__What you should do__:
Edit all the records by changing "image size" to "picture size" and keeping everything else the same. Leave the pictures out of your answer.

__Entries__:
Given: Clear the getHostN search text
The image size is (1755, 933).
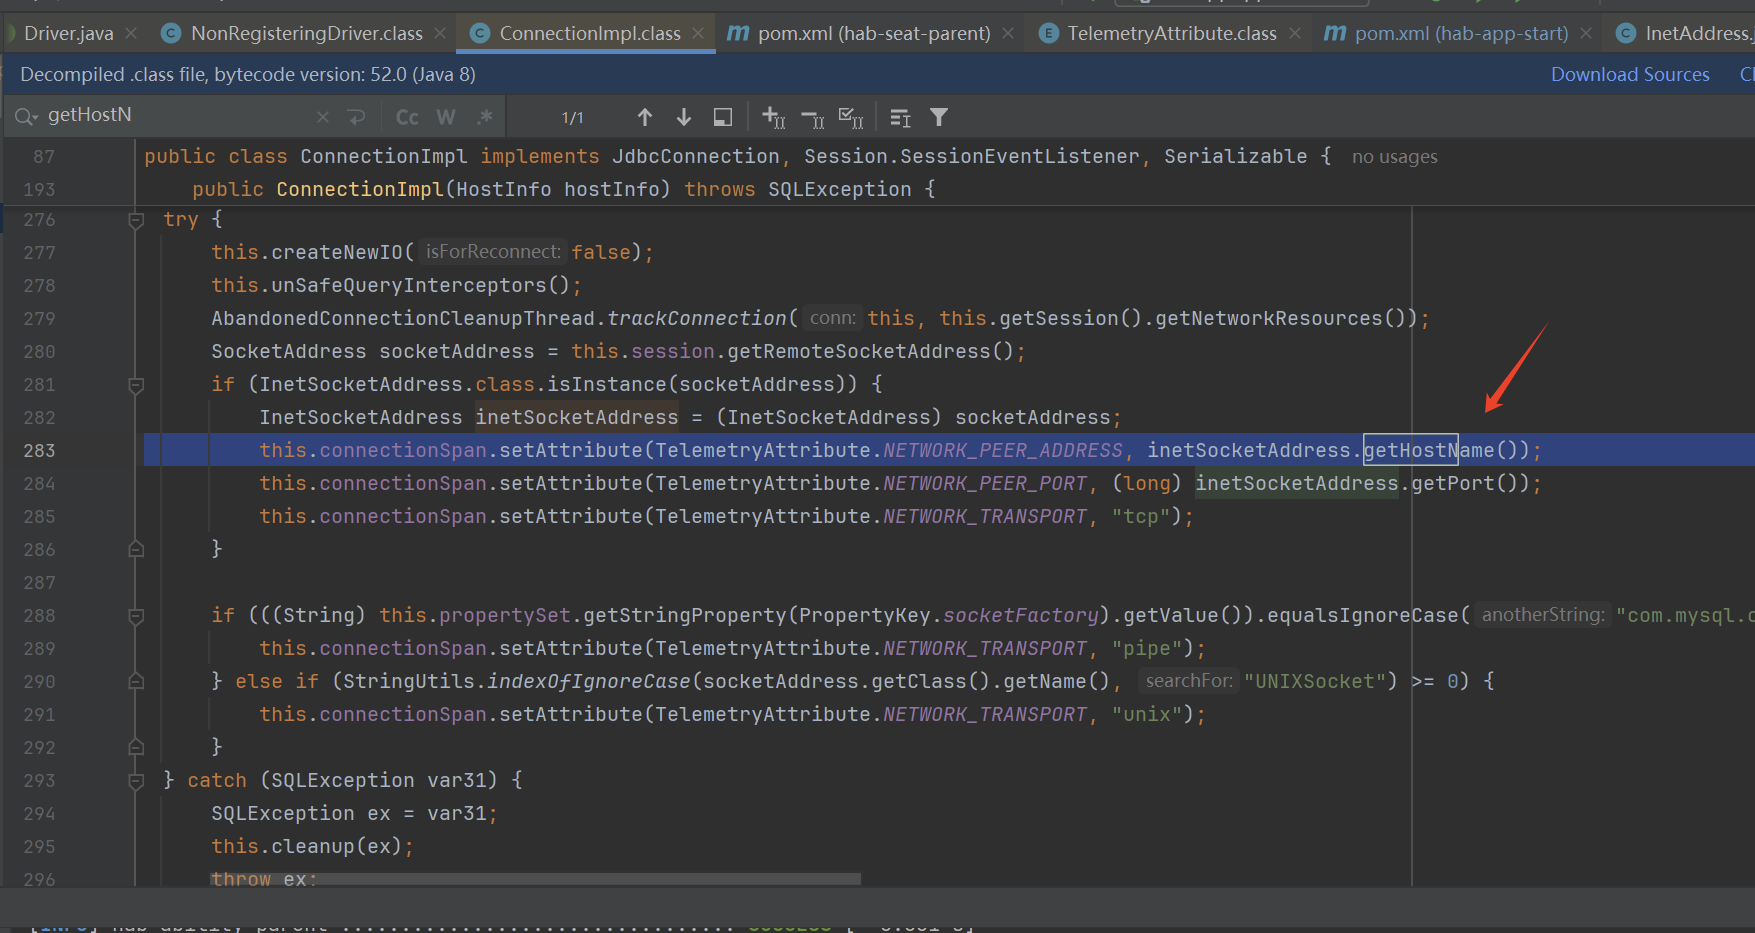Looking at the screenshot, I should (x=322, y=117).
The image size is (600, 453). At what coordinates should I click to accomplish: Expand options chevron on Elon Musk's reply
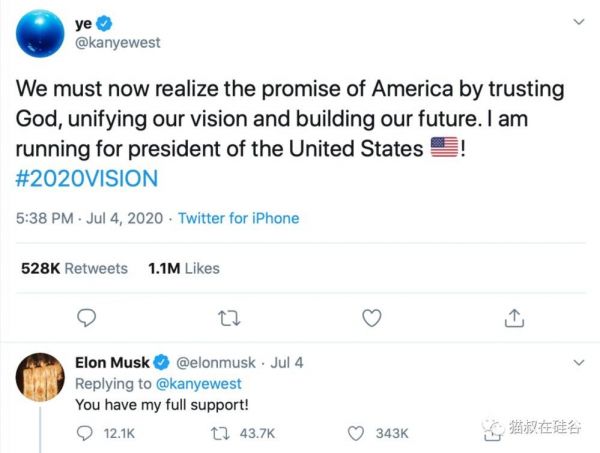click(x=578, y=362)
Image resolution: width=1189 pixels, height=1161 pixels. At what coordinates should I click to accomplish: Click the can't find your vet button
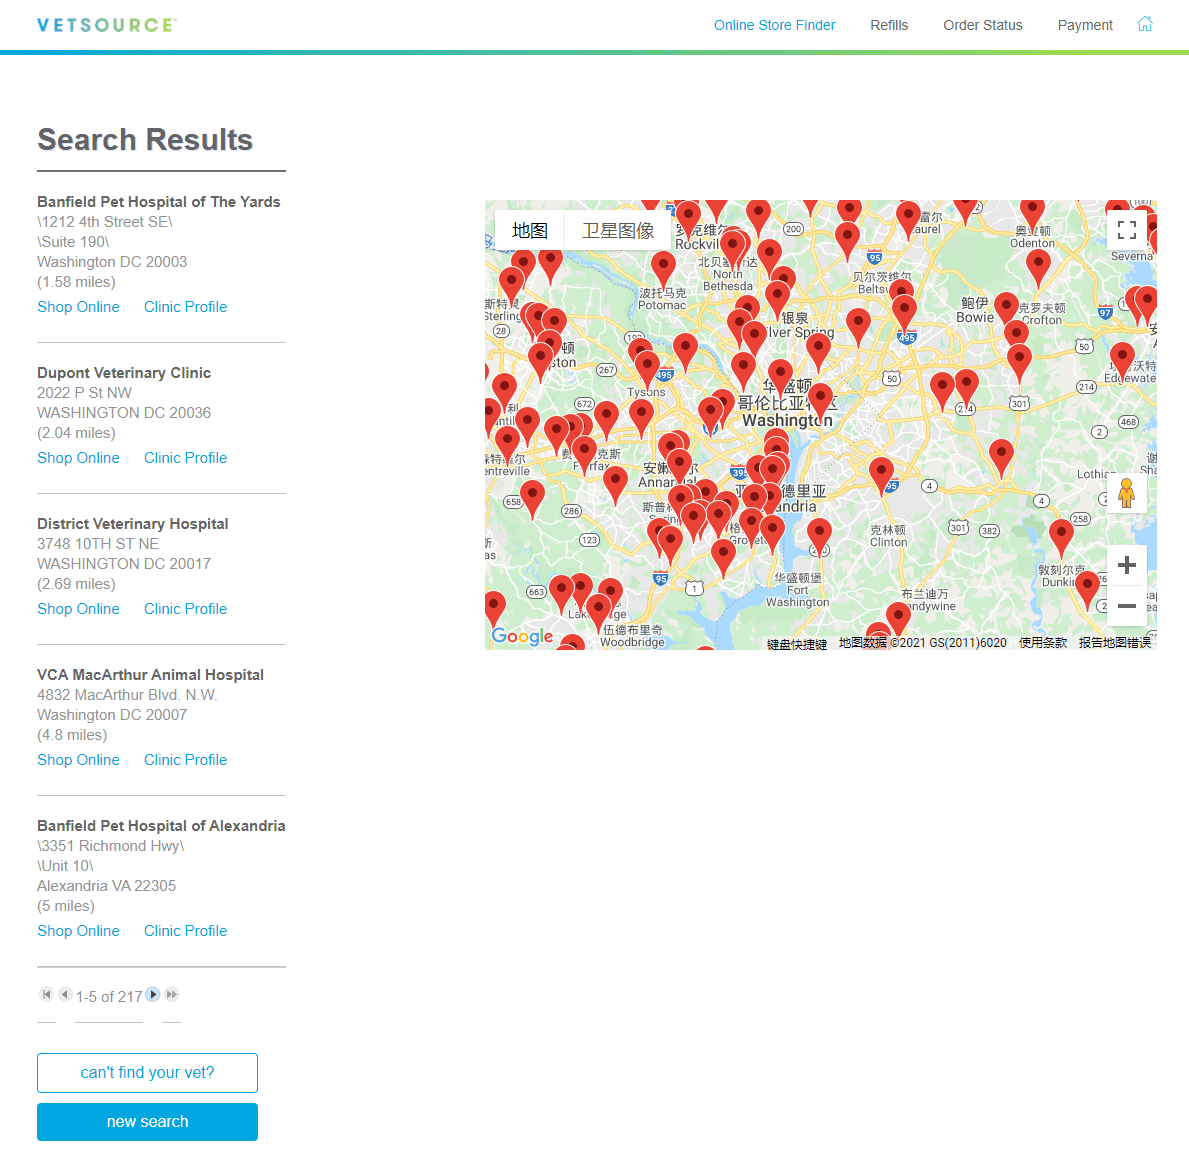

__Solution for this task__:
Given: Clear the getHostN search text
The picture size is (1755, 933).
Looking at the screenshot, I should (x=322, y=117).
The picture size is (600, 453). At what coordinates should I click to accomplish: Expand options chevron on Elon Musk's reply
click(x=578, y=362)
Image resolution: width=1189 pixels, height=1161 pixels. At what coordinates should I click to accomplish: Click the can't find your vet button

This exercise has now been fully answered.